Re: I cannot get xpath working

Posted: Sat May 09, 2009 10:35 am
by pierref
When I removed the xmlns attribute form the root element of my xhtml file, it started working as I was expecting. I discovered it by destroying little by little my input file removing step by step anything that could cause a trouble. When my input file was near to be empty, I found it was the tag

Code: Select all

<html xmlns="http://www.w3.org/1999/xhtml">
that had to be changed in

Code: Select all

<html>
:P

When I read about xhtml, I see the xmlns attribute of the root element html is mandatory. If anyone knows why, let me know, please.

As a workaround, I wanted to remove that attribute of the root tag, but now, I cannot access the root element itself, so if anyone can help me, he is welcome!

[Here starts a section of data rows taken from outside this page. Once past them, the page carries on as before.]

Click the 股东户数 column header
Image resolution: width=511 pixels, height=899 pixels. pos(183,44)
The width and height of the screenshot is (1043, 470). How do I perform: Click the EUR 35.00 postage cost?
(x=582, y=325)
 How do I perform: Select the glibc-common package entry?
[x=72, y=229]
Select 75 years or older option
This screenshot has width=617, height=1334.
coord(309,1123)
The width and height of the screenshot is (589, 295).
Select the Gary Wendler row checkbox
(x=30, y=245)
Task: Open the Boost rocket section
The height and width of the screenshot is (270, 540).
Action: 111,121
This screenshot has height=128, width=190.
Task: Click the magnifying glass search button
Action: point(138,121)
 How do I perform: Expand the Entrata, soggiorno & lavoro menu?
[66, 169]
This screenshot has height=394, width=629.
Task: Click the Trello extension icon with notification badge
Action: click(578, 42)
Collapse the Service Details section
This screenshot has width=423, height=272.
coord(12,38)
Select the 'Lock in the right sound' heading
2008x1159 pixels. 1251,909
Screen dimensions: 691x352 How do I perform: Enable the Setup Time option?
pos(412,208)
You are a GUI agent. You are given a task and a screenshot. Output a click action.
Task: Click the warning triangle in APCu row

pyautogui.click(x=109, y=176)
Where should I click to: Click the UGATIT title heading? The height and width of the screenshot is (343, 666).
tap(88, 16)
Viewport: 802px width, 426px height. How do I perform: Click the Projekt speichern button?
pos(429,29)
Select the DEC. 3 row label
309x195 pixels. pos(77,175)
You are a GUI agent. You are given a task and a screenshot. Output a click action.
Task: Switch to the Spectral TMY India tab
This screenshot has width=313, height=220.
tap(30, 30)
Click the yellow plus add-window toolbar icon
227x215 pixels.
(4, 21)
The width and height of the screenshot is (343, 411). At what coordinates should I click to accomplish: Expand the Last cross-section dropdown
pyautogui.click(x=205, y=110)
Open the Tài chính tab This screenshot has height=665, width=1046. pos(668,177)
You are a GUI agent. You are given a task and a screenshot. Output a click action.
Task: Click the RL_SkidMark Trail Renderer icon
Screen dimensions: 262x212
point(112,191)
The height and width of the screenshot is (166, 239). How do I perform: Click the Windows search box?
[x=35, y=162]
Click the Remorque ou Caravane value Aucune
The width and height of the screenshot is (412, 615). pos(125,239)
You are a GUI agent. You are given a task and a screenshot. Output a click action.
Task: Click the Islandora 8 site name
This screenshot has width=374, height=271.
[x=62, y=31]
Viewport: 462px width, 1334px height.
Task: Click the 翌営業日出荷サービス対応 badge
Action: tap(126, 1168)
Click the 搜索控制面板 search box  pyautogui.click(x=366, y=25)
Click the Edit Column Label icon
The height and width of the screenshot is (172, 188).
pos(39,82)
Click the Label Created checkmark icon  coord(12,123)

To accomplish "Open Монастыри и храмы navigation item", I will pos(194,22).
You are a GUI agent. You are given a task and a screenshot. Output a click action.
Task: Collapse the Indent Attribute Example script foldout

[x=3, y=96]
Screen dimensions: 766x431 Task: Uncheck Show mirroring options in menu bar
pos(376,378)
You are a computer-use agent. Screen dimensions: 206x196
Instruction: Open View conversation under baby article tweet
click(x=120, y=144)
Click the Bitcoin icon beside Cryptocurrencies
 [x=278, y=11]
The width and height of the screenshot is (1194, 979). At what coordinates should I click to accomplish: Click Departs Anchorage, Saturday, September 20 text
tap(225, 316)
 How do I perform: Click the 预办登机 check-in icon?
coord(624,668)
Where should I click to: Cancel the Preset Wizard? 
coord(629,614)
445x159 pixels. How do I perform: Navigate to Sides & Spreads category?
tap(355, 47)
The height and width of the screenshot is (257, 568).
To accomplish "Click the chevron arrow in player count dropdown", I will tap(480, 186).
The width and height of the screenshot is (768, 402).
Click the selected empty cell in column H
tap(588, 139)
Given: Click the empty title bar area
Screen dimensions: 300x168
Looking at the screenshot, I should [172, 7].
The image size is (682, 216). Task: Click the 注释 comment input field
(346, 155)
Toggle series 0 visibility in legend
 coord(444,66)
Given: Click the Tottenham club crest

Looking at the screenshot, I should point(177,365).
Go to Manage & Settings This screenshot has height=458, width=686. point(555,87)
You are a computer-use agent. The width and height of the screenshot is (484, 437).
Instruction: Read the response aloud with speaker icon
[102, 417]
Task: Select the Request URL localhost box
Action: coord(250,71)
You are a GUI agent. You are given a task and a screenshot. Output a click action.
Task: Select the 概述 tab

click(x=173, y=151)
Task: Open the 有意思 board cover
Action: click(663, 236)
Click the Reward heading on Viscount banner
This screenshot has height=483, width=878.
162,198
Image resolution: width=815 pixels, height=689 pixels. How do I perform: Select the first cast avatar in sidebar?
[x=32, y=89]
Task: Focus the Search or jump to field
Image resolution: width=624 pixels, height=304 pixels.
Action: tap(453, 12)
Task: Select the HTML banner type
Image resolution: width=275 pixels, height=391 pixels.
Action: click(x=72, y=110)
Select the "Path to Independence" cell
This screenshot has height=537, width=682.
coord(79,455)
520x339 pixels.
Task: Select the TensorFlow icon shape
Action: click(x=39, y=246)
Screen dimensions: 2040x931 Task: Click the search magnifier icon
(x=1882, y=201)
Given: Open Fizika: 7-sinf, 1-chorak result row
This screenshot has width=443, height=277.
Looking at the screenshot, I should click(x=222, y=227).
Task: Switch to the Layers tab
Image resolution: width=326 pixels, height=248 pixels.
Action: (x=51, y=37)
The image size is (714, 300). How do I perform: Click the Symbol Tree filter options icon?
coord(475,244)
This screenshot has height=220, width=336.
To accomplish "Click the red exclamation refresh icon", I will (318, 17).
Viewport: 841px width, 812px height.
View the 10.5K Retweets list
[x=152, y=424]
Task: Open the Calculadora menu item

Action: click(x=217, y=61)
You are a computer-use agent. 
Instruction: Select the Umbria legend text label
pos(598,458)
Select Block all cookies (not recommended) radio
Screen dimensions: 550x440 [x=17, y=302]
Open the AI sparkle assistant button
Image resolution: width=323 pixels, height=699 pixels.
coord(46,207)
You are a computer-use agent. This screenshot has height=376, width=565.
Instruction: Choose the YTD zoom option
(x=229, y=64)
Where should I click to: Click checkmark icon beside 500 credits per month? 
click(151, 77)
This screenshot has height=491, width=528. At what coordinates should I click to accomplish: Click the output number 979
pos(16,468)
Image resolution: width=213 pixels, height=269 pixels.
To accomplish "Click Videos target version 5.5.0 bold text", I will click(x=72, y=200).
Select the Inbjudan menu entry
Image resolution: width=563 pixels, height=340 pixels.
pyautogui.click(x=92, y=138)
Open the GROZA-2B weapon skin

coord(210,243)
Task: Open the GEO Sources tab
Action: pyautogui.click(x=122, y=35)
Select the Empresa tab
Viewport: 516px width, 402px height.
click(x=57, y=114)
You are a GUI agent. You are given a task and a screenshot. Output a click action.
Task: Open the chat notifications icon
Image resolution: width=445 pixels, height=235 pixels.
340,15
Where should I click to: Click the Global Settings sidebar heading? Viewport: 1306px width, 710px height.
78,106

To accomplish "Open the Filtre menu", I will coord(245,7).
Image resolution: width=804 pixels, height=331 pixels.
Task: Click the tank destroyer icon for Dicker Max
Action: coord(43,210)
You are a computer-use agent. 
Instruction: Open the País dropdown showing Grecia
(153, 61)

Re: I cannot get xpath working

Posted: Sat May 09, 2009 4:18 pm
by pierref
pierref wrote:As a workaround, I wanted to remove that attribute [xmlns] from the root tag,
but I didn't find any function for removing an attribute from the xml tree in the simplexml library, so I did it as follows:

Code: Select all

$items_url = "http://users.telenet.be/cr27933/nieuws.html";
$html = file_get_contents($items_url);
$html_without_entities = html_entity_decode($html, ENT_NOQUOTES,'UTF-8');
$pattern = '<html xmlns="[^"]*"';
$replacement = '<html';
$html_root_stripped = ereg_replace($pattern, $replacement, $html_without_entities);
$xml = simplexml_load_string($html_root_stripped);
This is a rather ugly solution. If you know something more elegant, please tell me. Thanks in advance.